真央、ライバルのイメージ戦略に勝て!

 真央ちゃんには、ライバルの“イメージ戦略”に打ち勝ち、金メダルを獲得して欲しい。ソチ冬季五輪で浅田が現役ラストイヤーを五輪金メダリストとなって締めくくれるか?期待に胸躍らせるファンも多いだろう。

 実力では表彰台のど真ん中に立つ最有力候補であることは間違いないが、足元を救われかねない要素があると心配している。浅田は年末の日本選手権でトリプルアクセルの失敗などが響き3位に終わった。一方のライバルのキム・ヨナは1月に行われた韓国選手権で驚異的な数字をたたきだした。1月4日のショートプログラムでは80・60点。翌5日のフリーではダブルアクセルの失敗がありながら、147.26点で合計227.86点という、信じられないような得点を残した。

 「全体的に満足している」とキム・ヨナが振り返ったこの数字は、自身が前回の五輪でたたきだした世界歴代最高の228.56点とほとんど変わらない。 特に、SPはキム・ヨナ自身が前回の五輪でマークした78.50点の世界歴代最高得点をも上回っている。浅田のキャリアハイはSPでは2009年4月の世界フィギュアスケート国別対抗戦で残した75.84点、フリーでは2006年12月に行われた全日本フィギュアスケート選手権の140.62点である。

 数字だけに絞れば浅田のスコアがキム・ヨナのそれに届いたことは一度もがないということになる。今回のキム・ヨナの数字は国内大会ということで、ISU(国際スケート連盟)の公認記録にはならず、本来は比較対象にはならない。

 だが、五輪の採点に微妙な影を落とす。キム・ヨナは右足甲の故障でグランプリ(GP)シリーズを欠場し、GPフアイナルとほぼ同時期の昨年12月、クロアチアで行われた「ゴールデンスピン」に出場。
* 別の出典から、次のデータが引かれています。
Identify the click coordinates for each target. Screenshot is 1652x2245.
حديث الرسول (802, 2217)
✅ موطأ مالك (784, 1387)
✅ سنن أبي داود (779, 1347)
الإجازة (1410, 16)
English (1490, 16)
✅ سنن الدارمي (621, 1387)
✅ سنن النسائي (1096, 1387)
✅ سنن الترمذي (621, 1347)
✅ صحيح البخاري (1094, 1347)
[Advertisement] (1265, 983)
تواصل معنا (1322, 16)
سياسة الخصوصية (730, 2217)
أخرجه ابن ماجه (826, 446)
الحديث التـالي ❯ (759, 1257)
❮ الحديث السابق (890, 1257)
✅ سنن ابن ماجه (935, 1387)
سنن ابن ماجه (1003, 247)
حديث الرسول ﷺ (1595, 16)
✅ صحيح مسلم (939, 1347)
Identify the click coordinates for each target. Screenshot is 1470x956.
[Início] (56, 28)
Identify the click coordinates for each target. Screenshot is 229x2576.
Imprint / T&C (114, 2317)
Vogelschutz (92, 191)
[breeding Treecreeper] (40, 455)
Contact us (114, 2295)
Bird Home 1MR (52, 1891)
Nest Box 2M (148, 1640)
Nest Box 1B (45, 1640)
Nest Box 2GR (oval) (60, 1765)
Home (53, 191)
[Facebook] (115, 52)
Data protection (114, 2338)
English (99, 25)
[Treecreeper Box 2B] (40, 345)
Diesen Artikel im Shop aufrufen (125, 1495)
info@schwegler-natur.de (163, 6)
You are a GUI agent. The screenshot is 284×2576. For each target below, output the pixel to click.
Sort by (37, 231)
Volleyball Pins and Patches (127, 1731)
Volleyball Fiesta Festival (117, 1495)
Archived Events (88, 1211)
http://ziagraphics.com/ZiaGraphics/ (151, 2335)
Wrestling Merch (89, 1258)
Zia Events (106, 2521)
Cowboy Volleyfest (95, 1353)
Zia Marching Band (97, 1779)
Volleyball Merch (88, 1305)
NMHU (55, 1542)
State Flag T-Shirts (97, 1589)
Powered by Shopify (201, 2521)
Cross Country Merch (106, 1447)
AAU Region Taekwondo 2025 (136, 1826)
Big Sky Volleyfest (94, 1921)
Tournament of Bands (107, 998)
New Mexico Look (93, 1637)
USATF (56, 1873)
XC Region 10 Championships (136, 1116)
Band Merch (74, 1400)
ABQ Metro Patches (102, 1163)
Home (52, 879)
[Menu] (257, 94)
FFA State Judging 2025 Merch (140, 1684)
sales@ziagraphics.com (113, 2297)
ショートプログラムは今季世界最高となる73・37点をマークし、フリーでも131・12点の高得点をたたき出し優勝した。合計204.49点はGPフアイナルで優勝した浅田の204.02点を上回る。

 大会のランクを考えれば単純に比較はできないが、キム・ヨナの直近2試合の数字をみればソチ五輪に向けて完全に仕上がってきている印象を受ける。“イメージ戦略”は成功といえ、ソチのジャッジ団に強烈なインパクトを与えたことは間違いない。ここが問題なのである。

 “サブミナル効果”という言葉がある。これは潜在意識に刺激を与えることで表れるとされる効果のことで、本人に自覚させないで、特定の行動を起こしたくなるように相手の潜在意識に刷り込むことをいう。いわば暗示に一種で、テレビCMなどでは禁止されている。ソチ五輪のジャッジが、この“サブミナル効果”というマジックにはまる危険性は十分にある。

 フィギユアスケート競技のジャッジはレフェリー1名、テクニカル・コントローラー、テクニカル・スペシャリスト1名、そしてアシスタント・スペシャリスト(1名に加え、データ&リプレイオペレーター、採点ジャッジで構成されている。すでに採点に参加する13カ国が選出されており、大会前に抽選を行い9名が第1セグメント(SP)を担当。外れた4名はFS担当に回る。さらにSPを担当した9人から再抽選が行われ、選出された5名がフリーを担当することになっている。この13カ国に入っていれば、SP、フリーの双方か、いずれかのジャッジを担当できる。双方から外れることはない。女子フィギュアに関しては、日本、韓国ともに13カ国に名前を連ねており浅田とキム・ヨナの条件には差はないのかもしれない。

 バンクーバー五輪では浅田とキム・ヨナの得点差が23.06点とあまりに開いたが、異議は申し立てられない。ISUのルール123条4項で、通常「抗議の制限」と呼ばれるものがある。フィギュアで抗議が認められるのは「数値計算上の誤り」、いわば足し算などの計算ミスのみで、「要素の認定や技のレベル認定の誤り」は人為的ミスであって「数値計算上の誤り」ではないためで、選手やコーチが疑問を呈する道がない。 現状では指をくわえているしかない。

 なにも特定の国や選手に関してあげつらう気はない。ただ、同じ条件でしのぎを削るからこそのスポーツ競技ではないのか。リンクの外の戦いではなく、リンク内での勝負がみたい。その上で、浅田のいう「笑顔で終われるようにしたい」と結果になれば最高だ。注目の女子フィギュアは19日から始まる。